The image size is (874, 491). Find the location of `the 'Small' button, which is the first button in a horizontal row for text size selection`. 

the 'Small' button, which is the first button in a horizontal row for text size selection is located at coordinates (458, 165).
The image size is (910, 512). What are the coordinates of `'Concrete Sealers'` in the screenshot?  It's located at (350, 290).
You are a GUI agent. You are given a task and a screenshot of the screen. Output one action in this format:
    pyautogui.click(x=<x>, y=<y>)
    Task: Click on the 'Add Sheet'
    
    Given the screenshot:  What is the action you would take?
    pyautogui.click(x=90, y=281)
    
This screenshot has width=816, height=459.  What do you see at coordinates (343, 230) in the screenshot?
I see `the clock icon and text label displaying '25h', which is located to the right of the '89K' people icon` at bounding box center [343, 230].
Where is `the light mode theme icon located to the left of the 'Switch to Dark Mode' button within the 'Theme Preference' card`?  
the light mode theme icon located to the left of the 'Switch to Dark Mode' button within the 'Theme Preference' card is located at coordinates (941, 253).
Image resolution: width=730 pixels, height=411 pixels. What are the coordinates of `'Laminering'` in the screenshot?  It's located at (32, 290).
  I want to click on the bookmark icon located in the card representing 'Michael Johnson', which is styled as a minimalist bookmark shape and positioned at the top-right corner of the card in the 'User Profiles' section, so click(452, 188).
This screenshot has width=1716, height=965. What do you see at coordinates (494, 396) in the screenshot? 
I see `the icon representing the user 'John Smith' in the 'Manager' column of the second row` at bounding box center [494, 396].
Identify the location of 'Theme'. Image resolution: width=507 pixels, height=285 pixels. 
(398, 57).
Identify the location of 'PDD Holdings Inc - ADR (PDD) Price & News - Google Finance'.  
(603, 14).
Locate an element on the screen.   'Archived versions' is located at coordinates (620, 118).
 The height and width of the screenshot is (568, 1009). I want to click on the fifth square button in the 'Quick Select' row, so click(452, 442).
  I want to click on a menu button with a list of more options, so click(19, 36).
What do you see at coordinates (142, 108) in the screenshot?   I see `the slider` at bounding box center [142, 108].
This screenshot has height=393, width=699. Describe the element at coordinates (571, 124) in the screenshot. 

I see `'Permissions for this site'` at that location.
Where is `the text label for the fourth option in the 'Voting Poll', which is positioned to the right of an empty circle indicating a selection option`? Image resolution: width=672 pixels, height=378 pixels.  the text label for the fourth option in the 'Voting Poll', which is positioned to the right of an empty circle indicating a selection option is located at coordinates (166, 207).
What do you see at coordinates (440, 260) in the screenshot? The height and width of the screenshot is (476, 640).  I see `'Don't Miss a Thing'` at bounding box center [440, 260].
◆ ◆ ◆ ◆ ◆
* **WRITTEN REQUEST**: Print the data above, from its first line up to and including the line with "pyautogui.click(x=90, y=281)", character for character.

* **RESPONSE**:
The image size is (874, 491). Find the location of `the 'Small' button, which is the first button in a horizontal row for text size selection`. 

the 'Small' button, which is the first button in a horizontal row for text size selection is located at coordinates (458, 165).
The image size is (910, 512). What are the coordinates of `'Concrete Sealers'` in the screenshot?  It's located at (350, 290).
You are a GUI agent. You are given a task and a screenshot of the screen. Output one action in this format:
    pyautogui.click(x=<x>, y=<y>)
    Task: Click on the 'Add Sheet'
    
    Given the screenshot:  What is the action you would take?
    pyautogui.click(x=90, y=281)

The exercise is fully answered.